私も身近に摂食障害を抱えた人間がいる立場なので、様々な専門書にも触れながら当事者とかかわってきたが、摂食障害の女性の心の機微について、ここまで深く、かつ的確に記された本には初めて出会った。
ただし、本書は大きな問題、言い換えれば危うさを持っている。
著者はたびたび、「○○中枢が・・・」「○○
...続きを読むの神経伝達物質が・・・」などと、自分があくまで摂食障害に対して科学的な解釈をしており、それゆえに自論には正当性があると思わせるような記述を用いている。しかし、これは逆効果である。少しでも生理学をかじった人間ならば、著者のこうした記述がすべて独自の想像によるものに過ぎないことがわかってしまう。専門家でもなく、その方面の知識もないのだから、素直にわからない部分はわからないと認めて、自分で理解している範囲で記述するべきであろう。
また、本書には「医者に治らないといわれた人が自分の援助で治った」というような記述が散見される。これはきわめて危険な話の運び方であると認識する。
摂食障害は神経症に分類され、確かにそこから抜け出すことは困難を極める。
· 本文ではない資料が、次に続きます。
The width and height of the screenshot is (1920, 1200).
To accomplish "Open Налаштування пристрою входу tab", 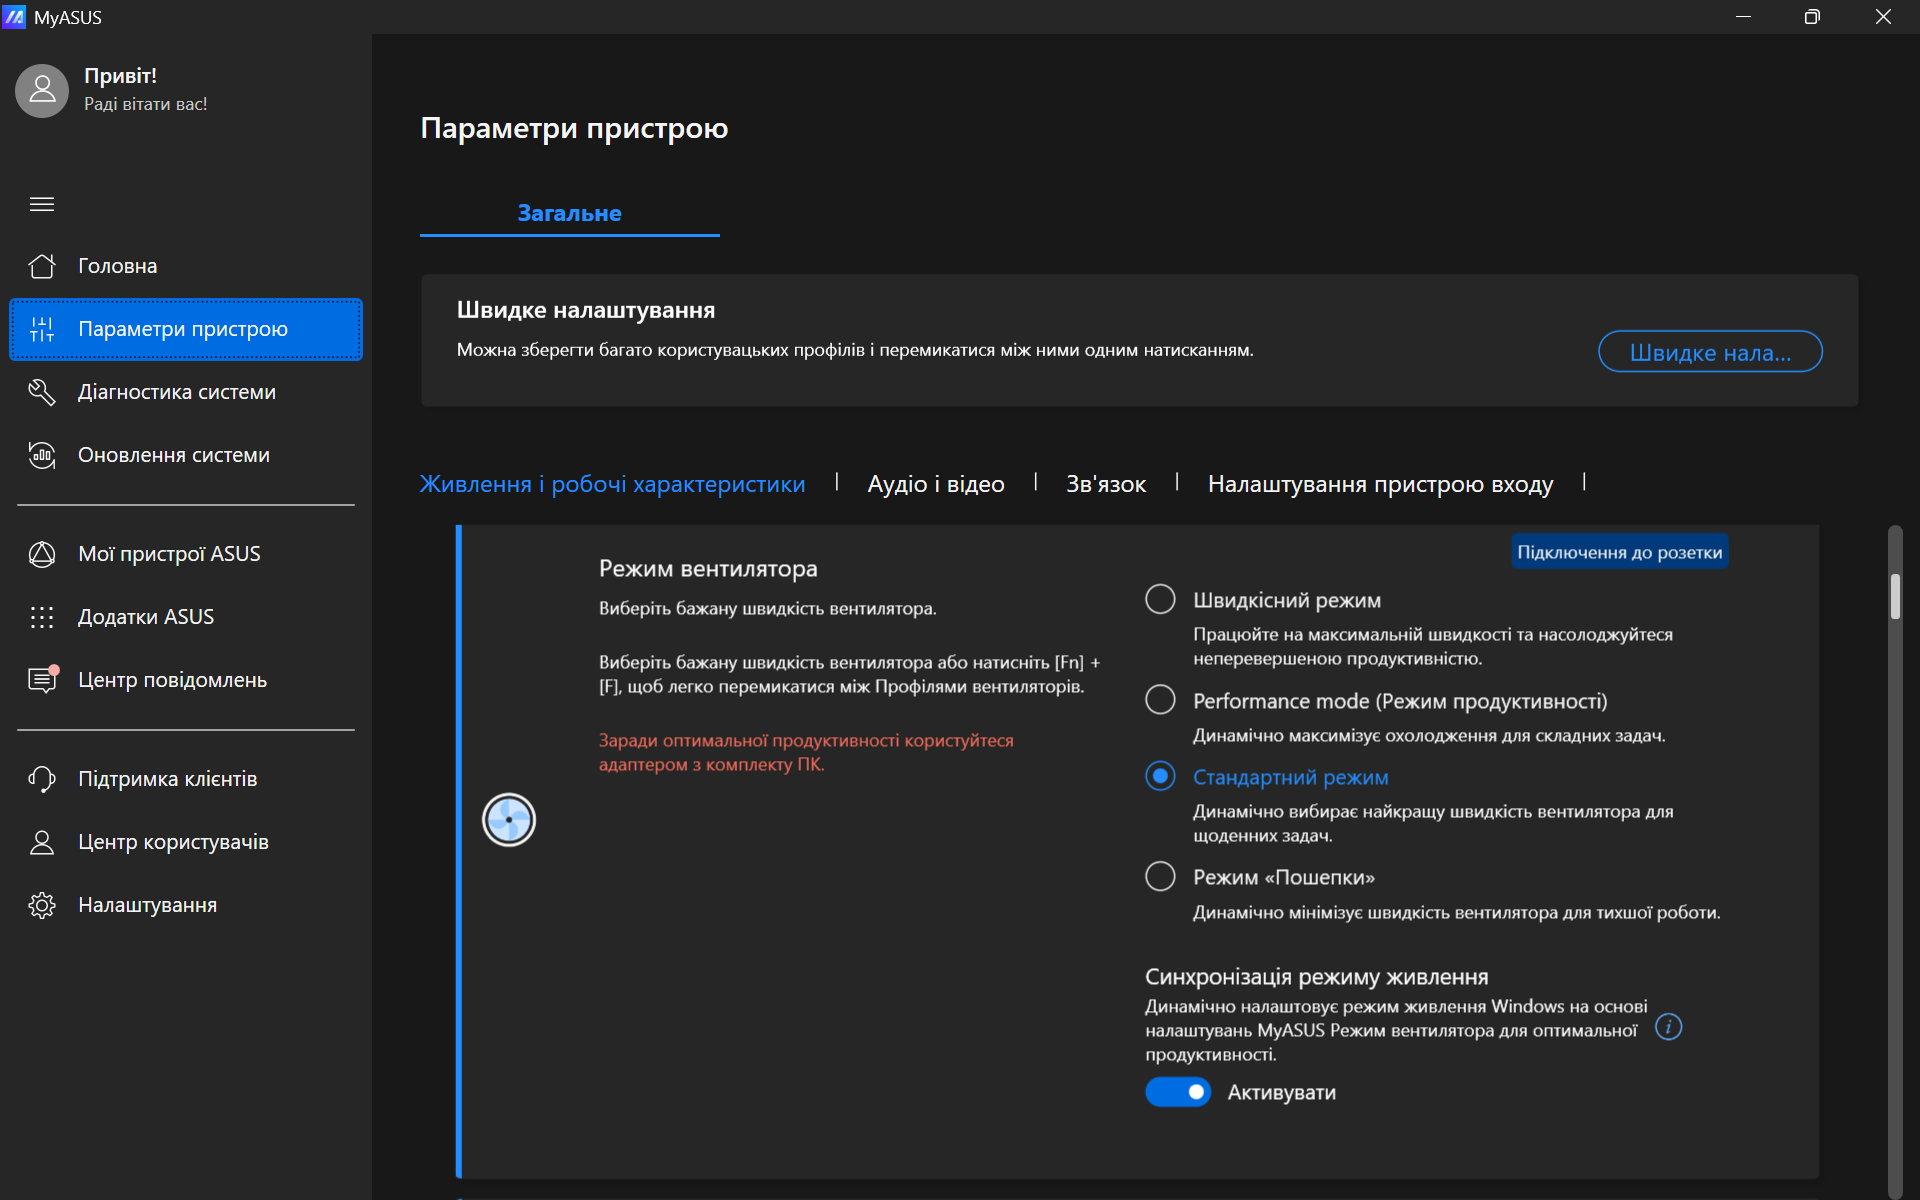I will coord(1380,484).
精神医療に限界があることも確かである。それゆえに、当事者や家族の悩み、苦しみは非常に大きい。そのような中、「医療はダメで自分の方法がよい」といった断定的な論を展開することは、それを盲信する当事者を生み出してしまうもとにもなりかねない。
おそらく相当長い時間をかけて活動してきた結果得られた理論であろうが、せっかく良いことを発表しようというのにこのような論理展開ではまるで新興宗教の勧誘のような胡散臭さを帯びてしまう。ジャーナリストであるなら、自信はあっても、バランスの取れた論述をしてほしかった。